What to do
Among the entries below, the lines from the one with "Where should I" up to and including the one with "The height and width of the screenshot is (850, 960)." are to be restated exactly, without pictures.

Supplied entries
*** Block opens ***

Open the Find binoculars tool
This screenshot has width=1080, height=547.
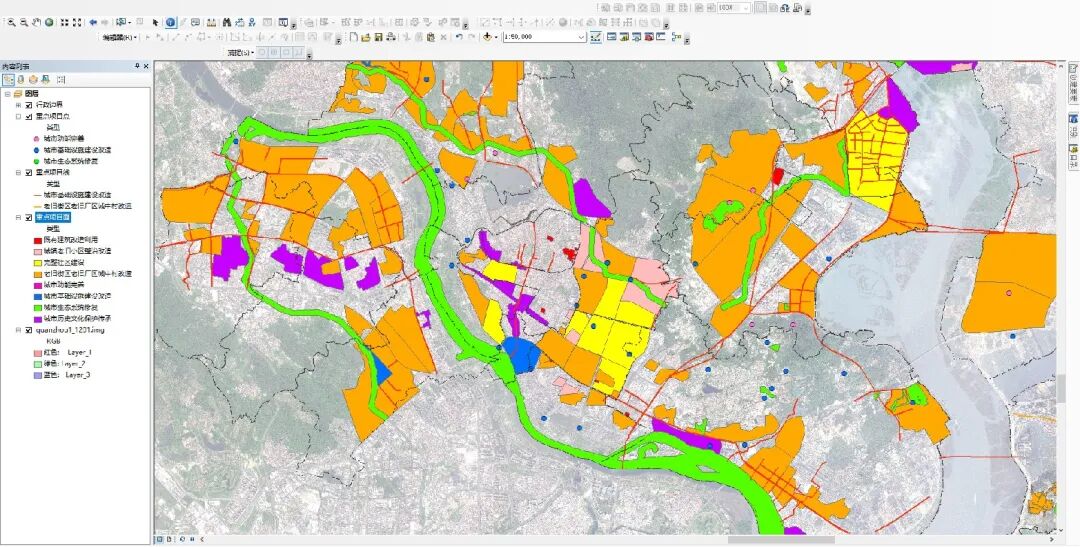[x=227, y=21]
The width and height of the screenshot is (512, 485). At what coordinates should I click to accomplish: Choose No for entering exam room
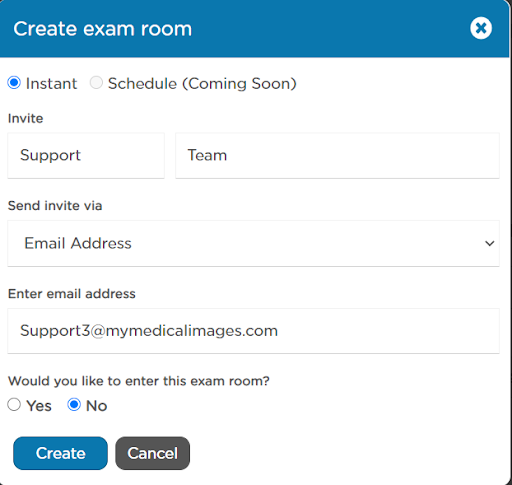pos(74,405)
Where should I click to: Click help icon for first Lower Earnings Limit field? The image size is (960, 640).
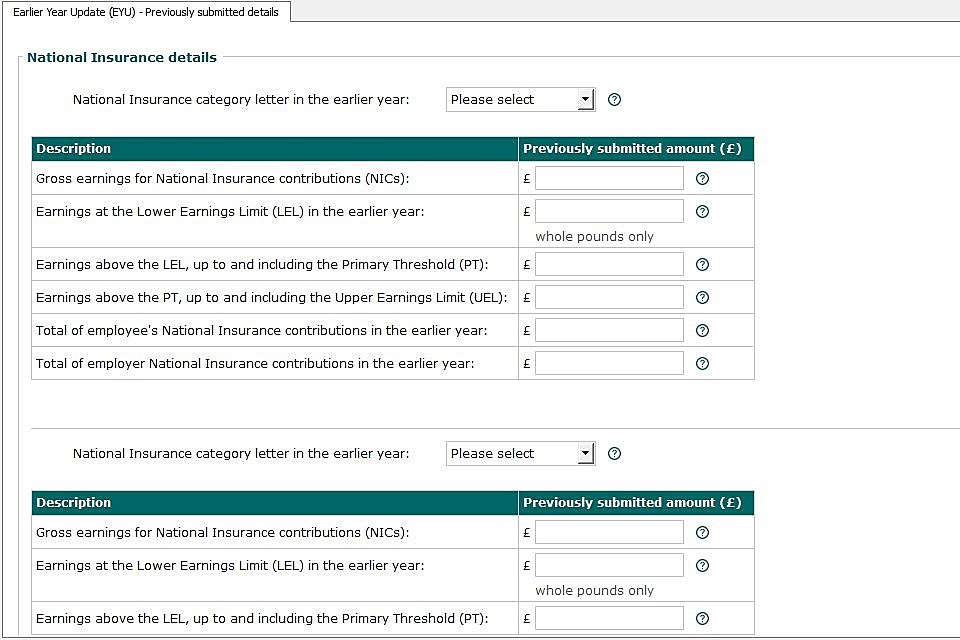[702, 212]
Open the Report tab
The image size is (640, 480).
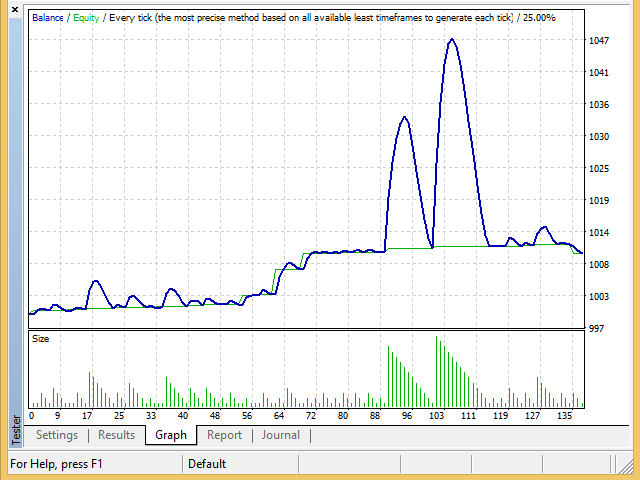pos(224,435)
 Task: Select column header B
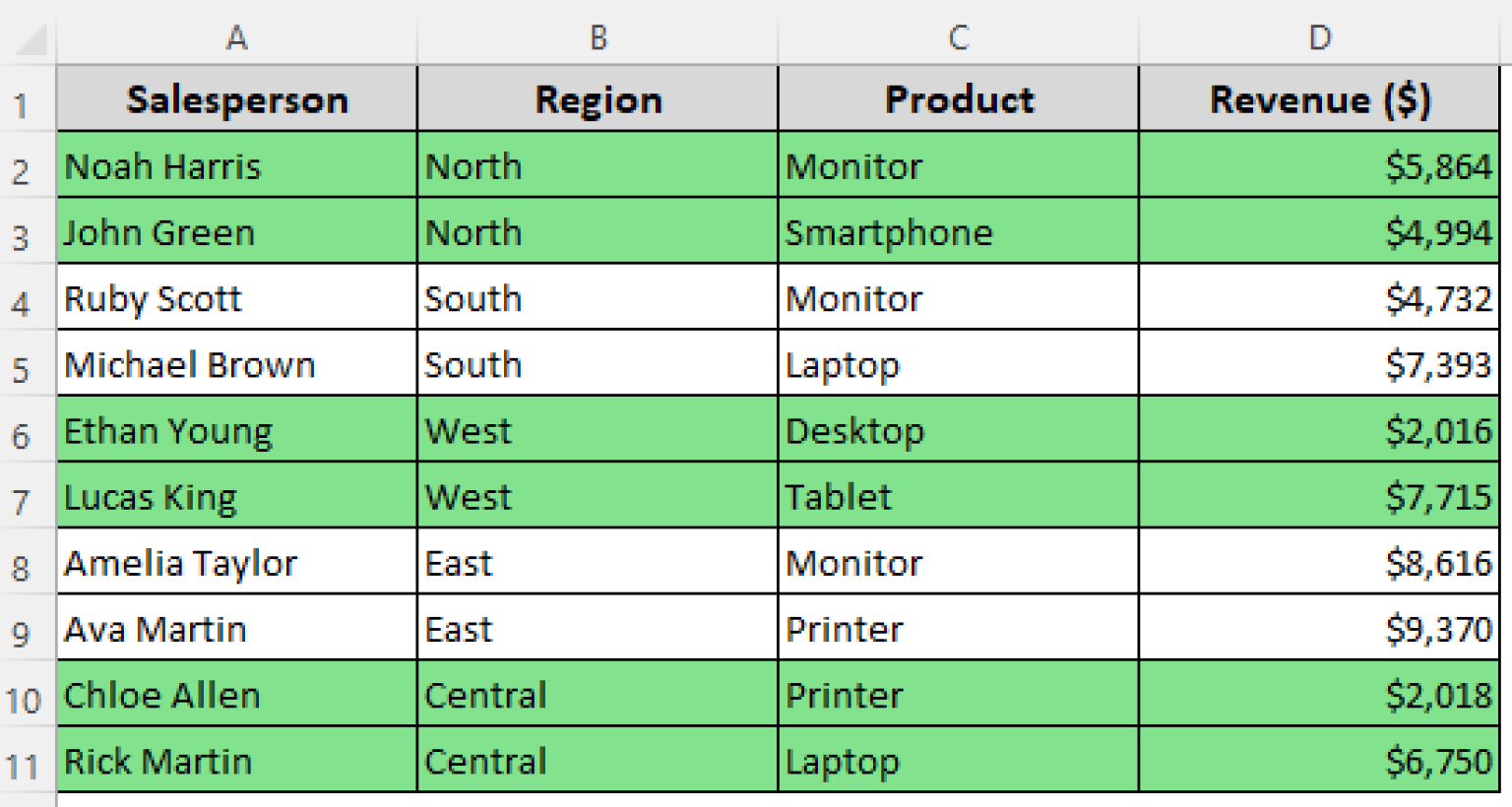click(598, 38)
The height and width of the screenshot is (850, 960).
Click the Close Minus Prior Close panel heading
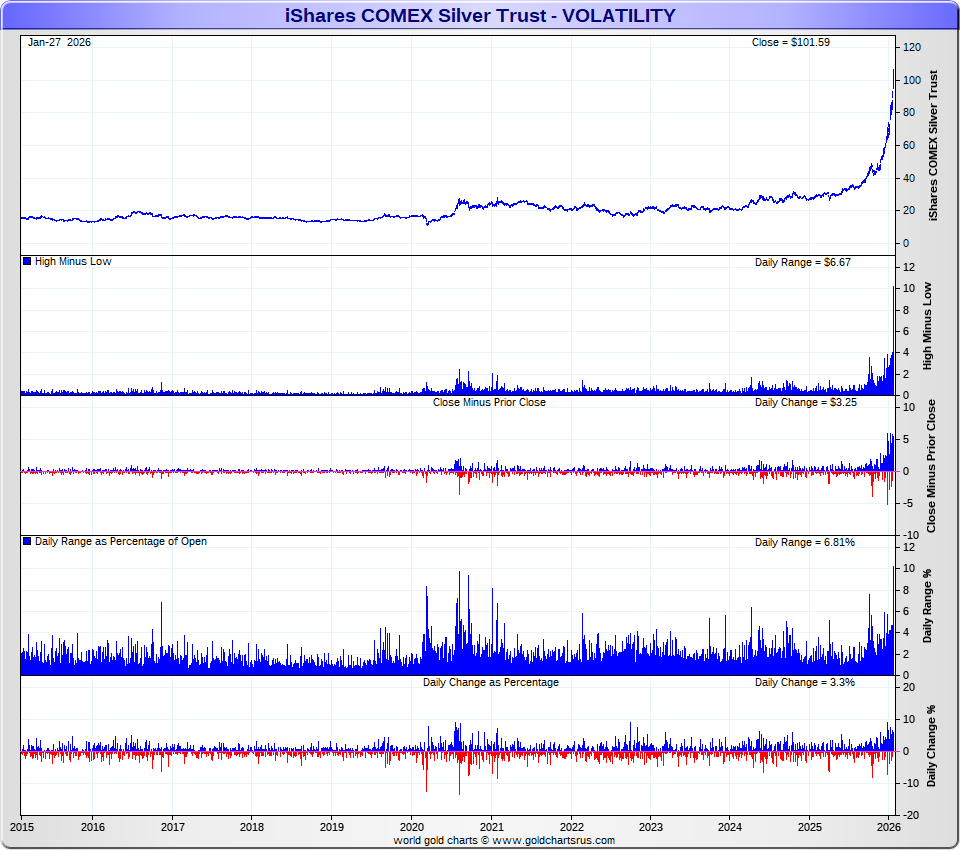pyautogui.click(x=489, y=402)
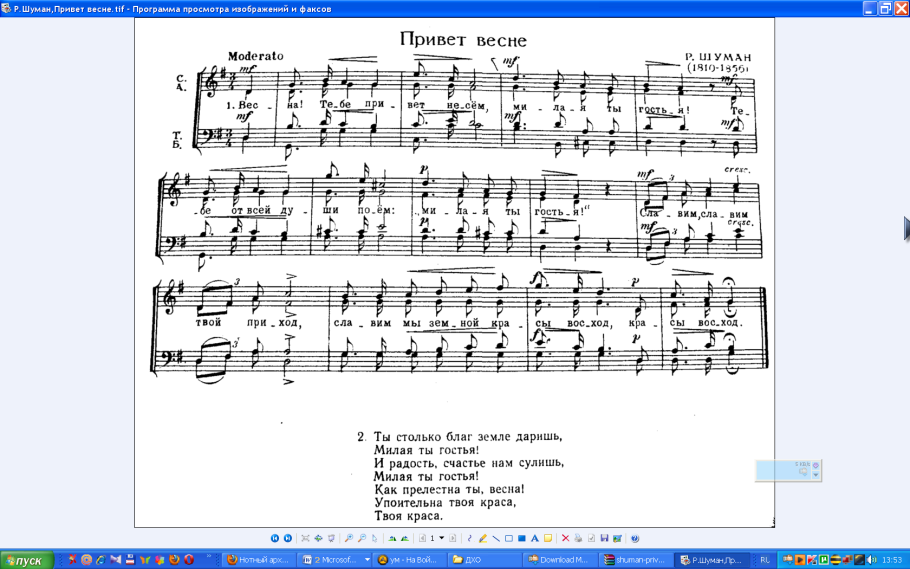Pick the filled rectangle annotation tool

point(522,538)
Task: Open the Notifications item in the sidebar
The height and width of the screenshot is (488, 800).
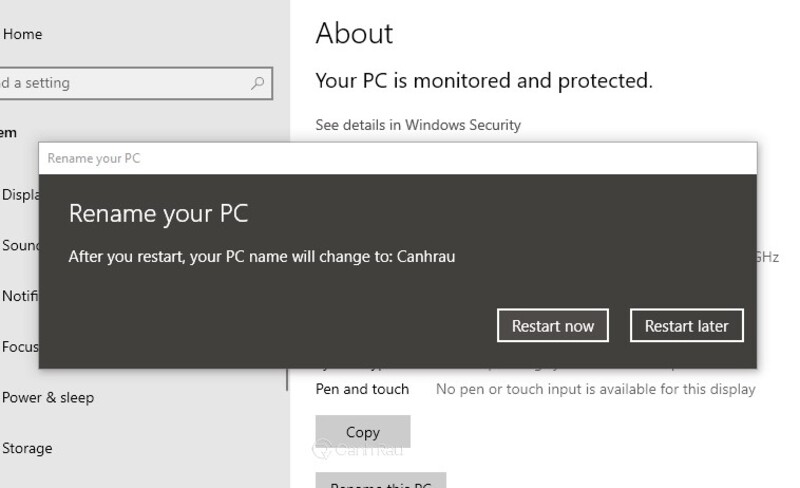Action: point(20,296)
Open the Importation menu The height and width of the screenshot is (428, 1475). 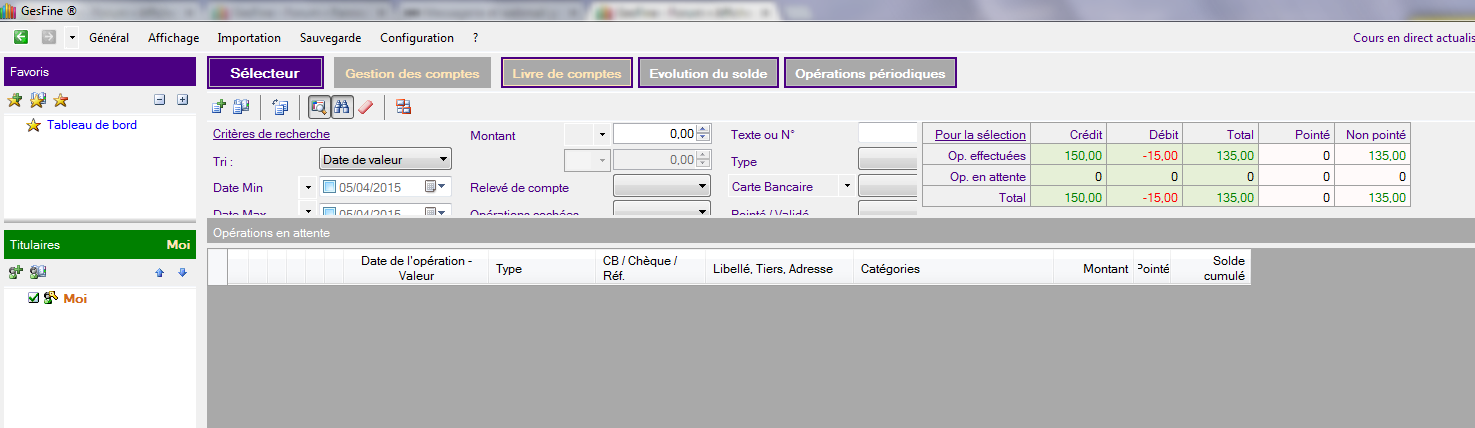[249, 38]
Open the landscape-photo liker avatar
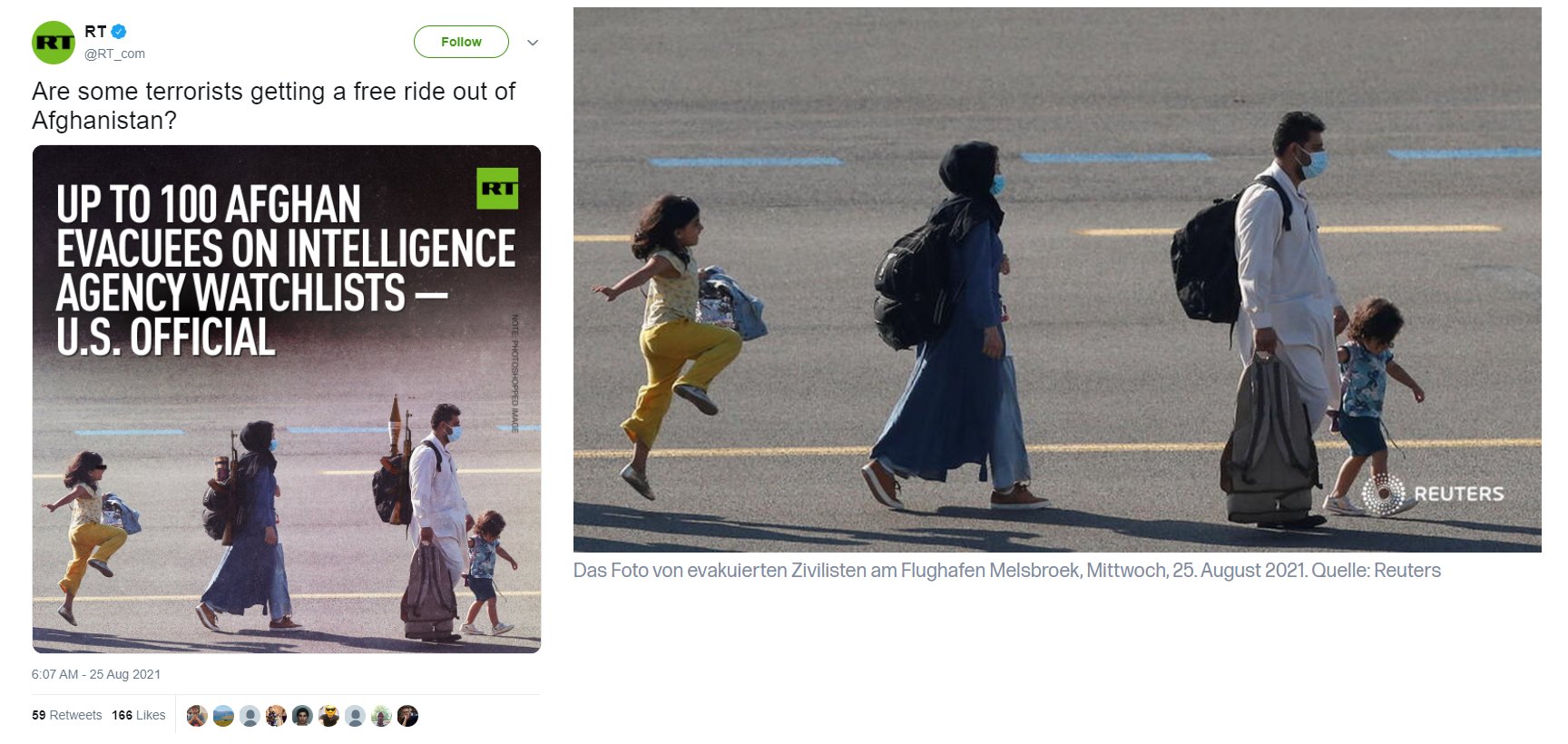 click(x=223, y=716)
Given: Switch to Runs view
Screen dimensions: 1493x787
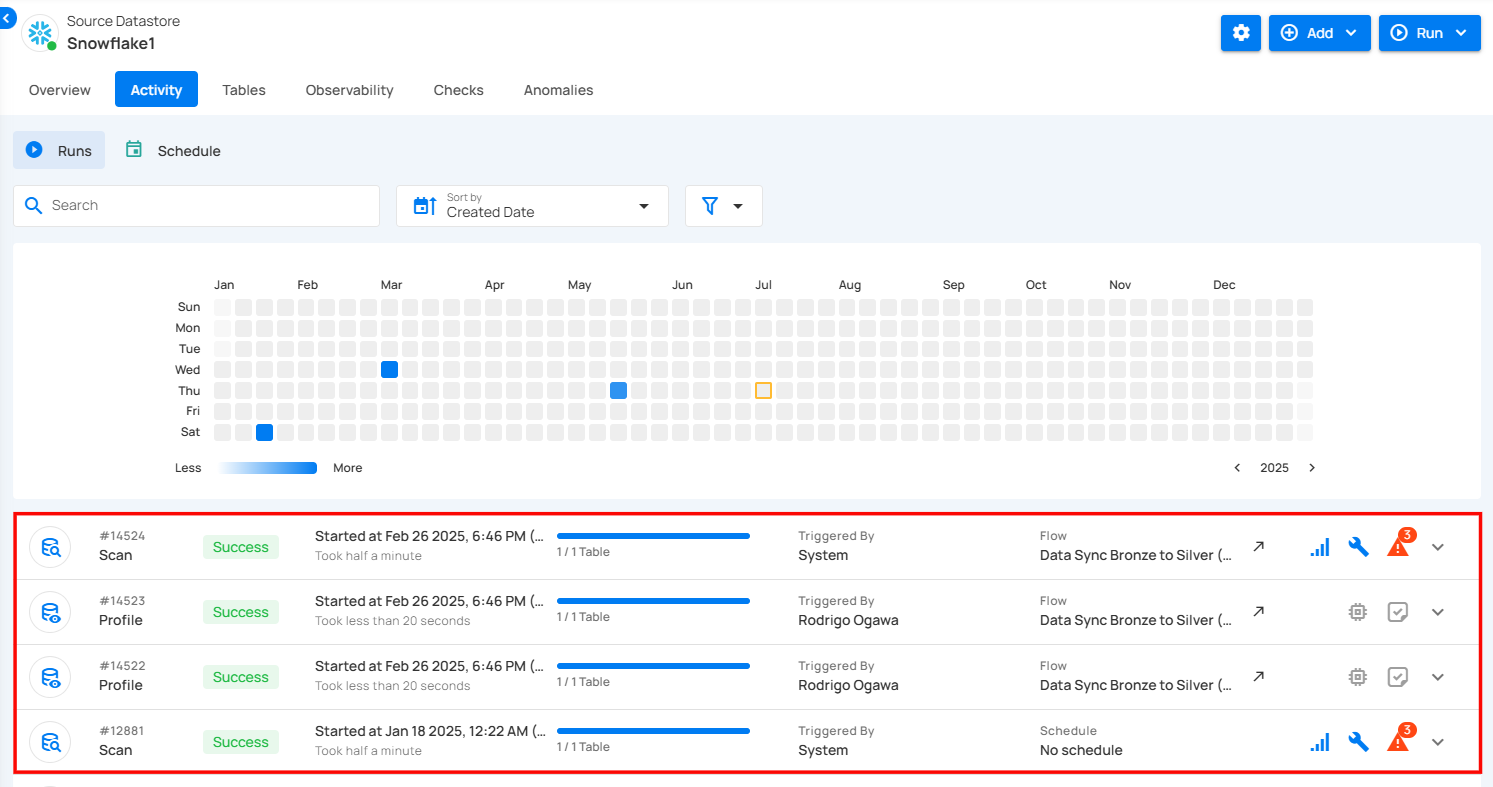Looking at the screenshot, I should [x=59, y=151].
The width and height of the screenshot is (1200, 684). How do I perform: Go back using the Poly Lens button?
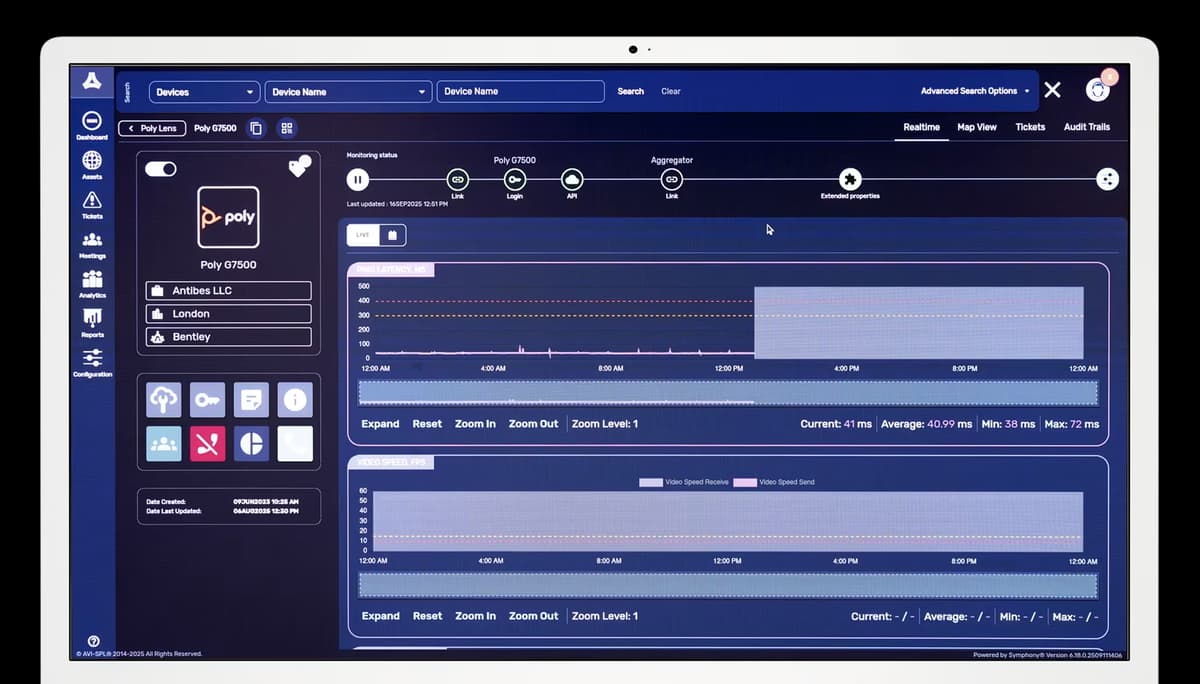[152, 128]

*** Block closes ***

Solution below
Where should I click to: Click help icon for first Lower Earnings Limit field? The image size is (960, 640).
[702, 212]
Open the Report tab
The image size is (640, 480).
pos(224,435)
 Task: Select column header B
click(598, 38)
The height and width of the screenshot is (850, 960).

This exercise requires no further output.